A lightweight, open-source AI assistant for data platform operations
Project description
databot
A lightweight, open-source AI assistant for data platform operations.
~4,000 lines of core code -- built for data engineers who need an intelligent assistant for monitoring pipelines, diagnosing data quality issues, and querying infrastructure.
Features
- SQL Queries: Execute read-only queries against Clickzetta, TiDB, Trino, or any SQL database
- Airflow Integration: Check DAG status, view task logs, trigger runs via REST API
- Data Quality: Run DQ checks -- row counts, null rates, freshness, source-target comparison
- Data Lineage: Query upstream/downstream dependencies using NetworkX graphs
- Scheduled Tasks: Cron-based proactive monitoring with Google Chat alerts
- Google Chat: Webhook (send-only) and App (bidirectional) modes
- Shell & Filesystem: Execute commands, read/write files with workspace sandboxing
- Multi-Provider LLM: Anthropic, OpenAI, DeepSeek, Gemini, local vLLM via LiteLLM
- Persistent Memory: SQLite-backed sessions and key-value memory (zero external deps)
Quick Start
Install
# From PyPI
pip install databot-ai
# From source (recommended for development)
git clone https://github.com/asb108/databot.git
cd databot
pip install -e ".[all]"
Initialize
databot onboard
Configure
Edit ~/.databot/config.yaml:
providers:
default: anthropic
anthropic:
api_key: ${ANTHROPIC_API_KEY}
model: claude-sonnet-4-5-20250929
channels:
gchat:
enabled: true
mode: webhook
webhook_url: ${GCHAT_WEBHOOK_URL}
tools:
sql:
connections:
clickzetta:
driver: clickzetta
host: ${CZ_HOST}
schema_name: data_warehouse
virtual_cluster: ${CZ_VC}
read_only: true
max_rows: 1000
airflow:
base_url: ${AIRFLOW_URL}
username: ${AIRFLOW_USER}
password: ${AIRFLOW_PASSWORD}
security:
restrict_to_workspace: true
allowed_commands: ["kubectl", "airflow", "trino-cli"]
Chat
# Single message
databot agent -m "How many rows in pricing.rate_cards?"
# Interactive mode
databot agent
# Start gateway (always-on with cron + Google Chat)
databot gateway
Architecture
databot/
cli/ # Typer CLI commands
config/ # Pydantic config schema + YAML loader
core/ # Agent loop, message bus, context builder
providers/ # LLM provider abstraction (LiteLLM)
tools/ # Pluggable tools (SQL, Airflow, DQ, lineage, shell, fs, web, cron)
channels/ # Messaging channels (Google Chat, CLI)
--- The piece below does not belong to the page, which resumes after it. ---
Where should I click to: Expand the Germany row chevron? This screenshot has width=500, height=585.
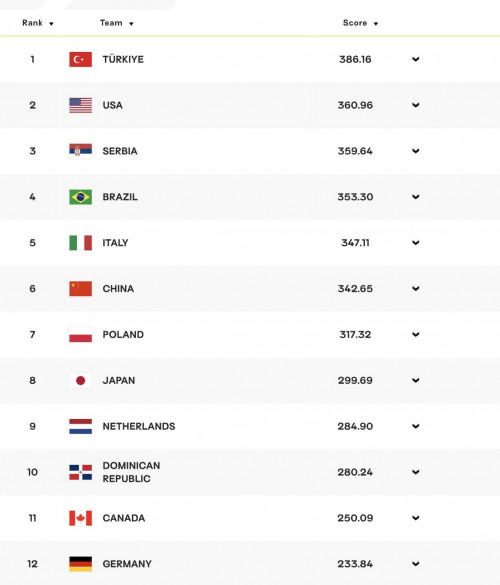(x=416, y=564)
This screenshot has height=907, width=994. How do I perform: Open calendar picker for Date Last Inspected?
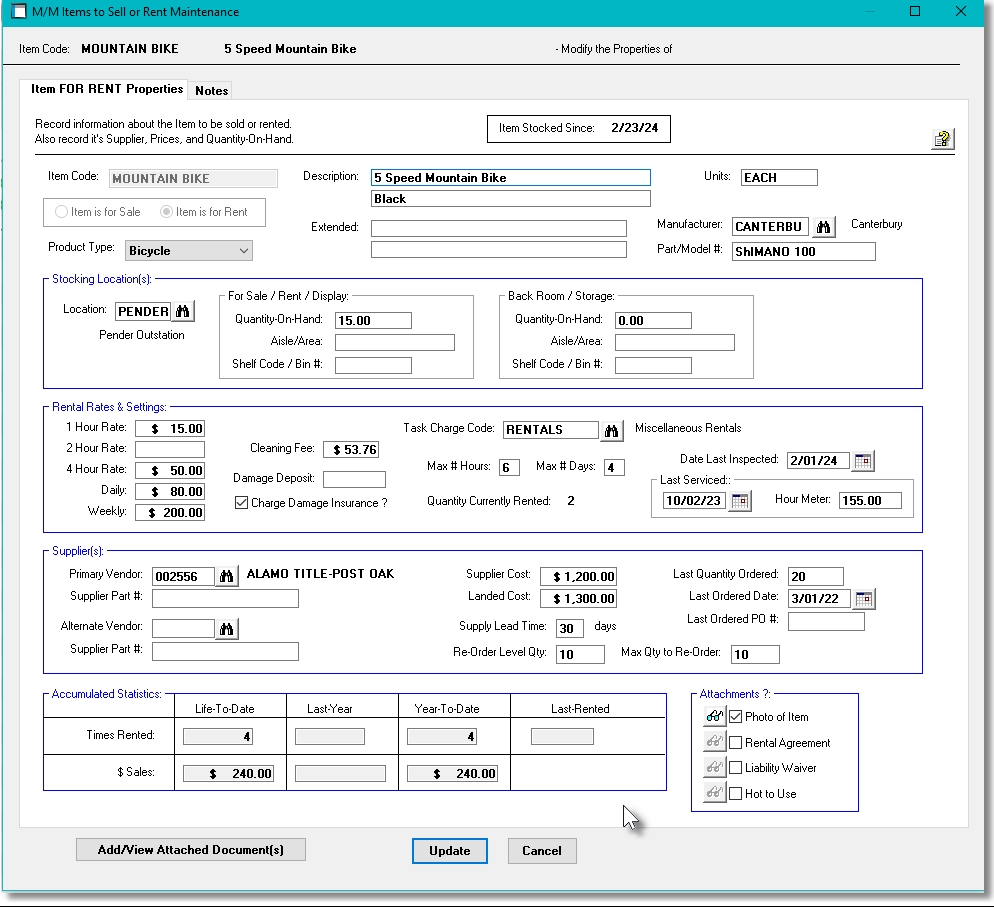(x=863, y=462)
session/ # SQLite-backed conversation history
memory/ # Persistent key-value memory
cron/ # Scheduled task execution
Tools
| Tool | Description |
|---|---|
sql |
Execute SQL queries against configured databases |
airflow |
Check DAG status, view logs, trigger runs |
data_quality |
Row counts, null checks, freshness, source-target comparison |
lineage |
Upstream/downstream dependencies, path finding |
shell |
Execute shell commands (sandboxed) |
read_file |
Read file contents |
write_file |
Write/create files |
edit_file |
Find-and-replace edits |
list_dir |
List directory contents |
web_fetch |
Fetch URL content |
web_search |
Search the web (Brave API) |
cron |
Manage scheduled tasks |
CLI Reference
| Command | Description |
|---|---|
databot onboard |
Initialize config and workspace |
databot agent -m "..." |
Send a single message |
databot agent |
Interactive chat mode |
databot gateway |
Start always-on service (API + channels + cron) |
databot status |
Show status and configuration |
databot cron list |
List scheduled jobs |
databot cron add --name "..." --schedule "..." --message "..." |
Add a cron job |
databot cron remove --id "..." |
Remove a cron job |
Docker
# Build
docker build -t databot .
# Initialize (first time)
docker run -v ~/.databot:/root/.databot --rm databot onboard
# Run gateway
docker run -v ~/.databot:/root/.databot -p 18790:18790 databot gateway
Kubernetes
See the k8s/ directory for example Kubernetes deployment manifests.
Security
- Read-only SQL by default: Write operations blocked unless explicitly enabled
- Workspace sandboxing: Filesystem and shell restricted to workspace directory
- Command allowlist: Only whitelisted shell commands can execute
Plugins
Databot supports plugins via Python entry points. Third-party packages can add custom tools, channels, and LLM providers.
Creating a Plugin
- Create a Python package with your custom tool:
# my_databot_plugin/tools.py
from databot.tools.base import BaseTool
class MyCustomTool(BaseTool):
@property
def name(self) -> str:
return "my_tool"
@property
def description(self) -> str:
return "Description of what this tool does"
def parameters(self):
return {
"type": "object",
"properties": {
"param1": {"type": "string", "description": "First parameter"}
},
"required": ["param1"]
}
async def execute(self, param1: str) -> str:
return f"Executed with {param1}"
- Register it in your
pyproject.toml:
[project.entry-points."databot.tools"]
my_tool = "my_databot_plugin.tools:MyCustomTool"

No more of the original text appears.